:: EXCERPTED PASSAGE ::
The majority decision did not focus on religious doctrine or academic freedom, but on technical points of the laws governing corporations in Georgia. Because the case focused entirely on state law, an appeal to the U.S. Supreme Court is not an option, said Dawn Tolbert, a spokeswoman for Shorter. She said that college officials expected new court hearings on reconstituting Shorter's board.

Shorter has been a religious institution since it was founded in 1873, but its official link to the George Baptist Convention dates to 1959, when the college agreed to let the convention select trustees in return for financial support from the convention. Relations between the college and the convention deteriorated in 2001, when the convention abandoned a longstanding practice of picking trustees from lists submitted by the college. At the same time, Shorter received questions from its accreditor about whether the convention had too much control over the college.

So in 2002, the college's board voted to sever ties to the convention and to shut the college down and shift control of its assets to its foundation. The foundation in turn reestablished the college with its own board. And the entire process was challenged by the Georgia Baptists.

In the Georgia Supreme Court's ruling, it cited limits on when boards of corporations -- nonprofit and for-profit -- can dissolve entities, as Shorter's board did with the college's operations in 2002. Shorter's board would have been within its rights, the court ruled, to have transferred control of the college to another college. But it couldn't shut down with the goal of just setting up a new corporate structure.

The board's action "constituted an unauthorized effort on the part of the board to reorganize the college so as to operate the school as before, but with a new set of trustees."

The dissent argued that the majority opinion focused too narrowly on governance issues and ignored the obligation of a board to carry out a nonprofit college's mission. The potentially "devastating" loss of accreditation, for example, justified the college's action, the dissent said.

The Georgia Baptist Convention issued a statement Monday praising the court's ruling, and pledging to help Shorter thrive. Tolbert, the college spokeswoman, said that people on campus were "a little stunned," but hoping for the best. "There were many years that we worked very well with the convention," she said.

:: INSTRUCTIONS FOR THE TASK ::
Copy the passage about the Georgia Supreme Court ruling on Shorter word for word, from start to finish.

:: DATASET SECTION ::
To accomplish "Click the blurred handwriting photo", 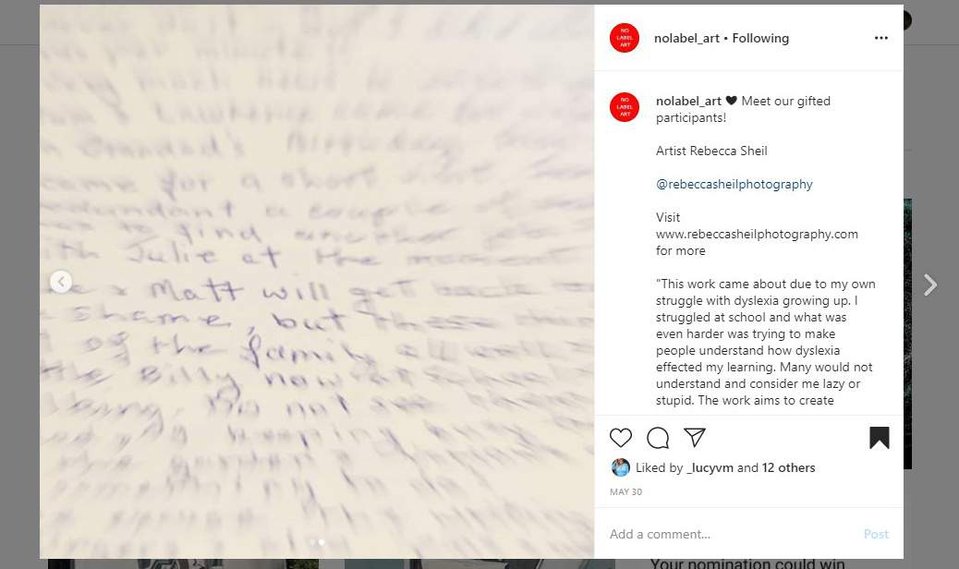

:: ANSWER IN FULL ::
The majority decision did not focus on religious doctrine or academic freedom, but on technical points of the laws governing corporations in Georgia. Because the case focused entirely on state law, an appeal to the U.S. Supreme Court is not an option, said Dawn Tolbert, a spokeswoman for Shorter. She said that college officials expected new court hearings on reconstituting Shorter's board.

Shorter has been a religious institution since it was founded in 1873, but its official link to the George Baptist Convention dates to 1959, when the college agreed to let the convention select trustees in return for financial support from the convention. Relations between the college and the convention deteriorated in 2001, when the convention abandoned a longstanding practice of picking trustees from lists submitted by the college. At the same time, Shorter received questions from its accreditor about whether the convention had too much control over the college.

So in 2002, the college's board voted to sever ties to the convention and to shut the college down and shift control of its assets to its foundation. The foundation in turn reestablished the college with its own board. And the entire process was challenged by the Georgia Baptists.

In the Georgia Supreme Court's ruling, it cited limits on when boards of corporations -- nonprofit and for-profit -- can dissolve entities, as Shorter's board did with the college's operations in 2002. Shorter's board would have been within its rights, the court ruled, to have transferred control of the college to another college. But it couldn't shut down with the goal of just setting up a new corporate structure.

The board's action "constituted an unauthorized effort on the part of the board to reorganize the college so as to operate the school as before, but with a new set of trustees."

The dissent argued that the majority opinion focused too narrowly on governance issues and ignored the obligation of a board to carry out a nonprofit college's mission. The potentially "devastating" loss of accreditation, for example, justified the college's action, the dissent said.

The Georgia Baptist Convention issued a statement Monday praising the court's ruling, and pledging to help Shorter thrive. Tolbert, the college spokeswoman, said that people on campus were "a little stunned," but hoping for the best. "There were many years that we worked very well with the convention," she said.